- **Required work**
Could you rewrite every line of the items below as a numbered list, leaving out the blank lines?

Word and element location data

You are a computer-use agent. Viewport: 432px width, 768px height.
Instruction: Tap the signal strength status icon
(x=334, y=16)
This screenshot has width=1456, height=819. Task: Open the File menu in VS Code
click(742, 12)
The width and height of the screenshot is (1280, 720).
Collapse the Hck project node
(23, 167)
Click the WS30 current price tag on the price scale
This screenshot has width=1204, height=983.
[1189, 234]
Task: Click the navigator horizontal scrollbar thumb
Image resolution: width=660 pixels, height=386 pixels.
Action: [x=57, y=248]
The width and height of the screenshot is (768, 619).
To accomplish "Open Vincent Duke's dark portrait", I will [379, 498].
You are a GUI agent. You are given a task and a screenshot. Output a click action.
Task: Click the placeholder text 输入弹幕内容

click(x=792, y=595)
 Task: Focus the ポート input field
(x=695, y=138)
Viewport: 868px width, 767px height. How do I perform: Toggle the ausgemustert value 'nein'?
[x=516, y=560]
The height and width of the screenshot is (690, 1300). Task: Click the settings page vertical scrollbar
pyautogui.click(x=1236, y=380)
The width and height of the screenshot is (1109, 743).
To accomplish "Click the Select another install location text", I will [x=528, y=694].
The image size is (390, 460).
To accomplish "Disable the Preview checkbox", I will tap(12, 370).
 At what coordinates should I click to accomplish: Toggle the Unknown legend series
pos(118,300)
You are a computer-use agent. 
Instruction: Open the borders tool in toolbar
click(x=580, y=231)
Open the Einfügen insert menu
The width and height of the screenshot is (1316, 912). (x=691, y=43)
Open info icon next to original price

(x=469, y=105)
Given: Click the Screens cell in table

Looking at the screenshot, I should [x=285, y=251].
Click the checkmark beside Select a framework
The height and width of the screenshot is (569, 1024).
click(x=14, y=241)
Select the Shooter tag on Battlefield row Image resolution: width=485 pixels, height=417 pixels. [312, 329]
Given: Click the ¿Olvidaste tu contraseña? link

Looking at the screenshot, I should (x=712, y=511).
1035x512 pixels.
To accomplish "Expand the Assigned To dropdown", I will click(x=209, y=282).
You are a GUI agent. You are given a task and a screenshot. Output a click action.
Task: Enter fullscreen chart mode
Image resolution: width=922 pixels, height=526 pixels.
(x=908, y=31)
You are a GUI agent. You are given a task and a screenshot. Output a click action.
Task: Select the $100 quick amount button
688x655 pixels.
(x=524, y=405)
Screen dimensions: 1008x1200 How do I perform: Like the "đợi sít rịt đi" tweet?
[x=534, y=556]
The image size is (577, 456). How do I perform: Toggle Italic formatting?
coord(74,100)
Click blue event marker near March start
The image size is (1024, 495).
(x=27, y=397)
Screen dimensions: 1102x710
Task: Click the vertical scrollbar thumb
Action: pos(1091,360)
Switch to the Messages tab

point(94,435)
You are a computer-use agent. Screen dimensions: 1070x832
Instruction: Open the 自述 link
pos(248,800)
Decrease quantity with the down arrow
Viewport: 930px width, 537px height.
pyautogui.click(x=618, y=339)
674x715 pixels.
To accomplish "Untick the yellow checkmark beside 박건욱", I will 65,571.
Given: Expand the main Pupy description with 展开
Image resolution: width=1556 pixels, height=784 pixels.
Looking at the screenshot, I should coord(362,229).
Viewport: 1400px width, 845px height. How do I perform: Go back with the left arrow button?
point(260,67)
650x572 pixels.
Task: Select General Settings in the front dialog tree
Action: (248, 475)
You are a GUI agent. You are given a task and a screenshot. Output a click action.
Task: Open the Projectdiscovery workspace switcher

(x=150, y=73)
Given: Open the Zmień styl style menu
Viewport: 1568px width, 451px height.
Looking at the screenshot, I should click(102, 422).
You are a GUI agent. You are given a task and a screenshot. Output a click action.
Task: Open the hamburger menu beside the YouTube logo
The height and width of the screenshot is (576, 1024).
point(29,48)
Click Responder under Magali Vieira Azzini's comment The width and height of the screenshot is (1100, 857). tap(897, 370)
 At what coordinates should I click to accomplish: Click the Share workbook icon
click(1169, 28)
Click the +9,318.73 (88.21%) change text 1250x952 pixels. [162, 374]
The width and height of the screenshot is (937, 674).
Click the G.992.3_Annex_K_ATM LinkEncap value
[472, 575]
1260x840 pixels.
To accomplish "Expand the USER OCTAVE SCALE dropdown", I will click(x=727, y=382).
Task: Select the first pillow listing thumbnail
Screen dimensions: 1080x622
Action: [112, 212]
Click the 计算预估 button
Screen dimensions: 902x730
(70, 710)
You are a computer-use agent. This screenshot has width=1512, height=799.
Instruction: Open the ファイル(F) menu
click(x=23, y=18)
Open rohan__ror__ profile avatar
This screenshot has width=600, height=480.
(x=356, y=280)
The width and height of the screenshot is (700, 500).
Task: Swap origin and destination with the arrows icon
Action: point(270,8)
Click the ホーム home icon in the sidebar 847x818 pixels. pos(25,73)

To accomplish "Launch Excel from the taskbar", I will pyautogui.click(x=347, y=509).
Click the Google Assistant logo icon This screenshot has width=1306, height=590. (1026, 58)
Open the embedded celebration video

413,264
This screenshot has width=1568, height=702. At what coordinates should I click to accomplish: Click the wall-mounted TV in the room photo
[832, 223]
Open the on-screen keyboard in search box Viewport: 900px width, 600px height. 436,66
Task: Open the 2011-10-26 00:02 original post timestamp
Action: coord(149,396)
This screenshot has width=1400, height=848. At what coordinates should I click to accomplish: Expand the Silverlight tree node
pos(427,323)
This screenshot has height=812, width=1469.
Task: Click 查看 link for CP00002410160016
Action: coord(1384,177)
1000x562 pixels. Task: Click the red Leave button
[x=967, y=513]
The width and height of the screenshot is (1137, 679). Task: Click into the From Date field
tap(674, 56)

- **Completed task**
1. You are a computer-use agent. Viewport: 432px width, 768px height.
2. Instruction: Tap the signal strength status icon
3. (x=334, y=16)
4. This screenshot has width=1456, height=819. Task: Open the File menu in VS Code
5. click(742, 12)
6. The width and height of the screenshot is (1280, 720).
7. Collapse the Hck project node
8. (23, 167)
9. Click the WS30 current price tag on the price scale
10. This screenshot has width=1204, height=983.
11. [1189, 234]
12. Task: Click the navigator horizontal scrollbar thumb
13. Image resolution: width=660 pixels, height=386 pixels.
14. Action: [x=57, y=248]
15. The width and height of the screenshot is (768, 619).
16. To accomplish "Open Vincent Duke's dark portrait", I will [379, 498].
17. You are a GUI agent. You are given a task and a screenshot. Output a click action.
18. Task: Click the placeholder text 输入弹幕内容
19. click(x=792, y=595)
20.  Task: Focus the ポート input field
21. (x=695, y=138)
22. Viewport: 868px width, 767px height. How do I perform: Toggle the ausgemustert value 'nein'?
23. [x=516, y=560]
24. The height and width of the screenshot is (690, 1300). Task: Click the settings page vertical scrollbar
25. pyautogui.click(x=1236, y=380)
26. The width and height of the screenshot is (1109, 743).
27. To accomplish "Click the Select another install location text", I will [x=528, y=694].
28. The image size is (390, 460).
29. To accomplish "Disable the Preview checkbox", I will tap(12, 370).
30.  At what coordinates should I click to accomplish: Toggle the Unknown legend series
31. pos(118,300)
32. You are a computer-use agent. 
33. Instruction: Open the borders tool in toolbar
34. click(x=580, y=231)
35. Open the Einfügen insert menu
36. The width and height of the screenshot is (1316, 912). (x=691, y=43)
37. Open info icon next to original price
38. (x=469, y=105)
39. Given: Click the Screens cell in table
40. Looking at the screenshot, I should [x=285, y=251].
41. Click the checkmark beside Select a framework
42. The height and width of the screenshot is (569, 1024).
43. click(x=14, y=241)
44. Select the Shooter tag on Battlefield row Image resolution: width=485 pixels, height=417 pixels. [312, 329]
45. Given: Click the ¿Olvidaste tu contraseña? link
46. Looking at the screenshot, I should (x=712, y=511).
47. 1035x512 pixels.
48. To accomplish "Expand the Assigned To dropdown", I will click(x=209, y=282).
49. You are a GUI agent. You are given a task and a screenshot. Output a click action.
50. Task: Enter fullscreen chart mode
51. Image resolution: width=922 pixels, height=526 pixels.
52. (x=908, y=31)
53. You are a GUI agent. You are given a task and a screenshot. Output a click action.
54. Task: Select the $100 quick amount button
55. 688x655 pixels.
56. (x=524, y=405)
57. Screen dimensions: 1008x1200 How do I perform: Like the "đợi sít rịt đi" tweet?
58. [x=534, y=556]
59. The image size is (577, 456). How do I perform: Toggle Italic formatting?
60. coord(74,100)
61. Click blue event marker near March start
62. The image size is (1024, 495).
63. (x=27, y=397)
64. Screen dimensions: 1102x710
65. Task: Click the vertical scrollbar thumb
66. Action: pos(1091,360)
67. Switch to the Messages tab
68. point(94,435)
69. You are a computer-use agent. Screen dimensions: 1070x832
70. Instruction: Open the 自述 link
71. pos(248,800)
72. Decrease quantity with the down arrow
73. Viewport: 930px width, 537px height.
74. pyautogui.click(x=618, y=339)
75. 674x715 pixels.
76. To accomplish "Untick the yellow checkmark beside 박건욱", I will 65,571.
77. Given: Expand the main Pupy description with 展开
78. Image resolution: width=1556 pixels, height=784 pixels.
79. Looking at the screenshot, I should coord(362,229).
80. Viewport: 1400px width, 845px height. How do I perform: Go back with the left arrow button?
81. point(260,67)
82. 650x572 pixels.
83. Task: Select General Settings in the front dialog tree
84. Action: (248, 475)
85. You are a GUI agent. You are given a task and a screenshot. Output a click action.
86. Task: Open the Projectdiscovery workspace switcher
87. (x=150, y=73)
88. Given: Open the Zmień styl style menu
89. Viewport: 1568px width, 451px height.
90. Looking at the screenshot, I should click(102, 422).
91. You are a GUI agent. You are given a task and a screenshot. Output a click action.
92. Task: Open the hamburger menu beside the YouTube logo
93. The height and width of the screenshot is (576, 1024).
94. point(29,48)
95. Click Responder under Magali Vieira Azzini's comment The width and height of the screenshot is (1100, 857). tap(897, 370)
96.  At what coordinates should I click to accomplish: Click the Share workbook icon
97. click(1169, 28)
98. Click the +9,318.73 (88.21%) change text 1250x952 pixels. [162, 374]
99. The width and height of the screenshot is (937, 674).
100. Click the G.992.3_Annex_K_ATM LinkEncap value
101. [472, 575]
102. 1260x840 pixels.
103. To accomplish "Expand the USER OCTAVE SCALE dropdown", I will click(x=727, y=382).
104. Task: Select the first pillow listing thumbnail
105. Screen dimensions: 1080x622
106. Action: [112, 212]
107. Click the 计算预估 button
108. Screen dimensions: 902x730
109. (70, 710)
110. You are a computer-use agent. This screenshot has width=1512, height=799.
111. Instruction: Open the ファイル(F) menu
112. click(x=23, y=18)
113. Open rohan__ror__ profile avatar
114. This screenshot has width=600, height=480.
115. (x=356, y=280)
116. The width and height of the screenshot is (700, 500).
117. Task: Swap origin and destination with the arrows icon
118. Action: point(270,8)
119. Click the ホーム home icon in the sidebar 847x818 pixels. pos(25,73)
120. To accomplish "Launch Excel from the taskbar", I will pyautogui.click(x=347, y=509).
121. Click the Google Assistant logo icon This screenshot has width=1306, height=590. (1026, 58)
122. Open the embedded celebration video
123. 413,264
124. This screenshot has width=1568, height=702. At what coordinates should I click to accomplish: Click the wall-mounted TV in the room photo
125. [832, 223]
126. Open the on-screen keyboard in search box Viewport: 900px width, 600px height. 436,66
127. Task: Open the 2011-10-26 00:02 original post timestamp
128. Action: coord(149,396)
129. This screenshot has width=1400, height=848. At what coordinates should I click to accomplish: Expand the Silverlight tree node
130. pos(427,323)
131. This screenshot has height=812, width=1469.
132. Task: Click 查看 link for CP00002410160016
133. Action: coord(1384,177)
134. 1000x562 pixels. Task: Click the red Leave button
135. [x=967, y=513]
136. The width and height of the screenshot is (1137, 679). Task: Click into the From Date field
137. tap(674, 56)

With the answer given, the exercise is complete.